* BEGIN Extract to read *

The times they are a changin’
The Canadian Recording Industry Association (CRIA) is dominated by Warner Music Canada, Sony BMG Music Canada, EMI Music Canada, and Universal Music Canada. To many people this is “the Canadian Recording Industry”. These companies may technically be Canadian but in reality they are branch plants.
The CRIA companies have long dominated Canadian airwaves. They work hard to fullfill that 35% Canadian Content requirement. After that’s done the remaining 65% of the Canadian radio dial can be filled with recordings conveniently provided by the American mother companies.
Except the nature of the recording industry has changed; more and more Canadian artists are choosing not to sign with CRIA companies, instead opting for Independence.
The Way the Music Biz Was
Although sound recording technology came into existence in the tail end of the 19th Century, it really only became established through the 20th Century. Although the music recording industry began as a wealth of small companies, the competition as they jockeyed for position and power led to mergers, eventually winnowing them down to a mere handful of companies. In this way recording companies achieved a kind of corporate oligarchy based not on wealth or bloodlines but on market domination due to control of the distribution system.
Under the old fashioned music industry regime, a record company would decide to “sign” an Act. The Act would of course be over the moon because they have been “discovered”. They are going to be famous. What’s not to love?
Suddenly, the Act feels like they are at the center of the universe. People are buzzing about them. THEY are the buzz.
Naturally the record company calls the tune, by virtue of their “expertise”. The record company makes all decisions: where to book the Act, how to “package” it. Does the Act need new costumes, or a new look? New wardrobe. Publicity materials. Promotional parties. Press junkets.
You can’t be a recording artist without a recording. The Big record companies don’t stint, it’s first class all the way. When the Act walks into a major recording studio to record that first album they rack up big expenses. This stuff isn’t cheap you know. Maybe re-recording from scratch if the music company exec doesn’t think it’s good enough. Once the mix is right, press it onto disks, print sleeves, ship it out to radio stations and record stores. And of course don’t forget the advertising. Take it on tour. Woo the radio stations with interviews and hand out promotional copies along the way. The Act makes appearances at record stores and shopping malls. Airtime is key, so that people know who the Act is, so the Act’s sound becomes known. That’s how fans are made. Then the Act can sell albums and fill seats in the venues to be played on the Act’s tour.
then came rock video
A whole other media to woo. Suddenly the Act can’t make it without shooting a video. In the early days, a few groups took the bull by the horns and made their own rock videos, putting themselves in the public eye without benefit of the recording Industry. Promote it to the VJs on Canada’s Much Music and MTV. Advertise. Giveaways. Contests. Interviews. Then the tour.
A big part of the deal was that the record company provides the Act wider exposure than they could manage on their own. Initially this meant nationally, but as the distribution networks grew and grew it became global. The Act would have to agree to sign over some or all of their music copyright to the record company. In exchange, the music company would record and promote the Act.

* END Extract to read *

_Task directions_
Reproduce the part of the article on the Canadian recording industry between "The times they" and "are branch plants.", inclusive, substituting "subsidiaries" for "branch plants".

* BEGIN Data excerpt *

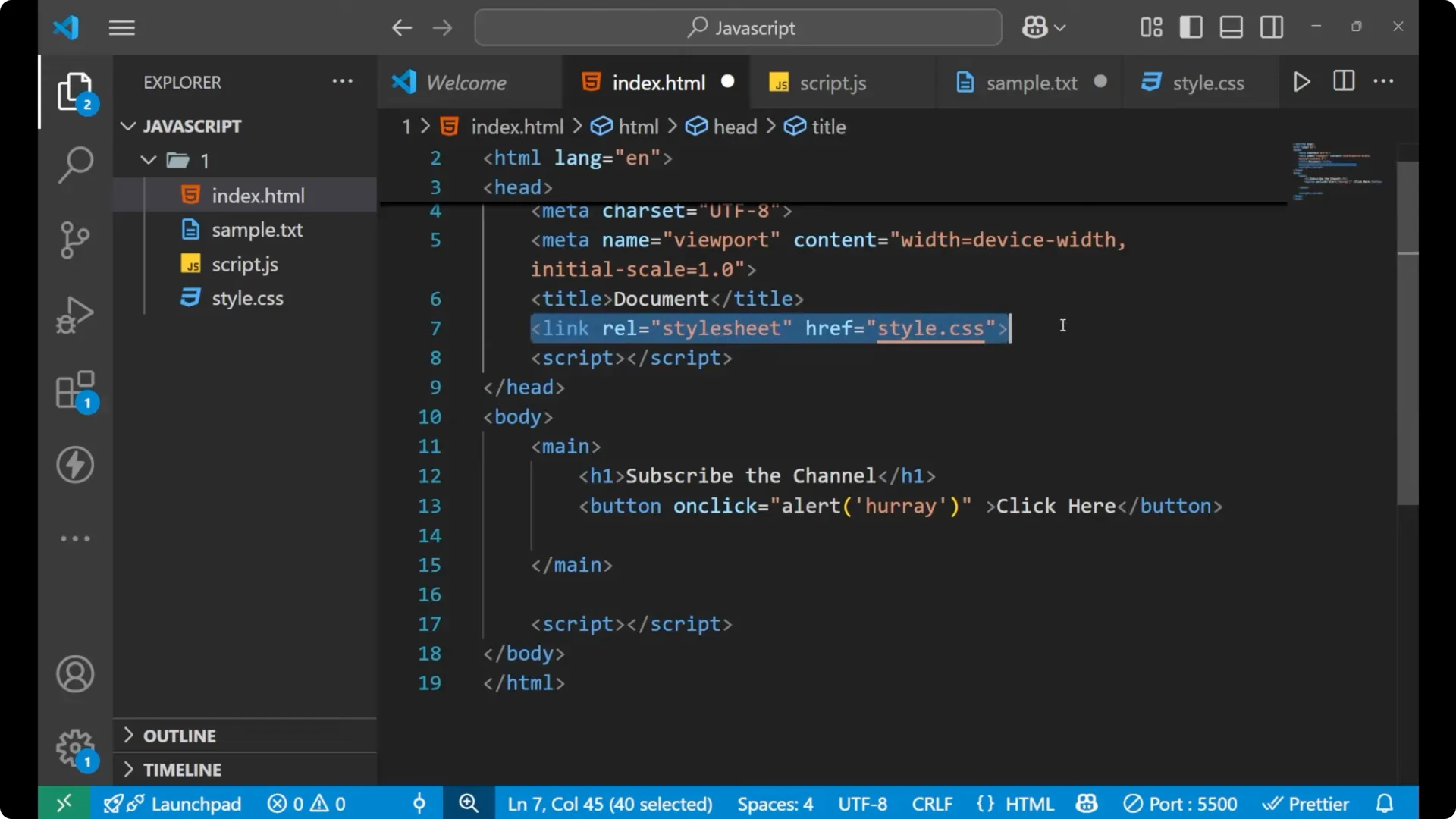
Task: Collapse the JAVASCRIPT folder in Explorer
Action: tap(127, 126)
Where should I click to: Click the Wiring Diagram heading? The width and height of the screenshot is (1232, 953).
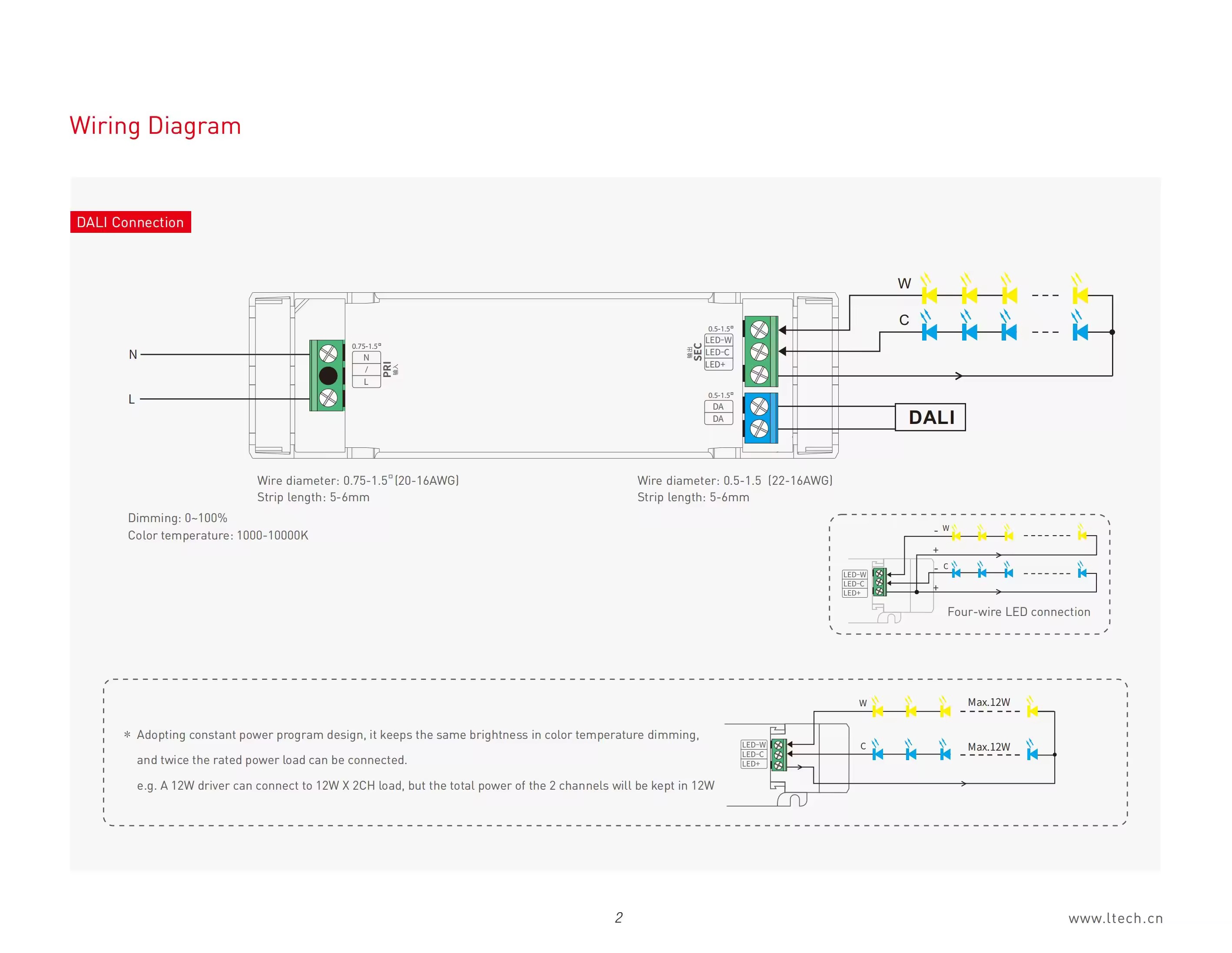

* END Data excerpt *

_Answer for the task_
The times they are a changin’
The Canadian Recording Industry Association (CRIA) is dominated by Warner Music Canada, Sony BMG Music Canada, EMI Music Canada, and Universal Music Canada. To many people this is “the Canadian Recording Industry”. These companies may technically be Canadian but in reality they are subsidiaries.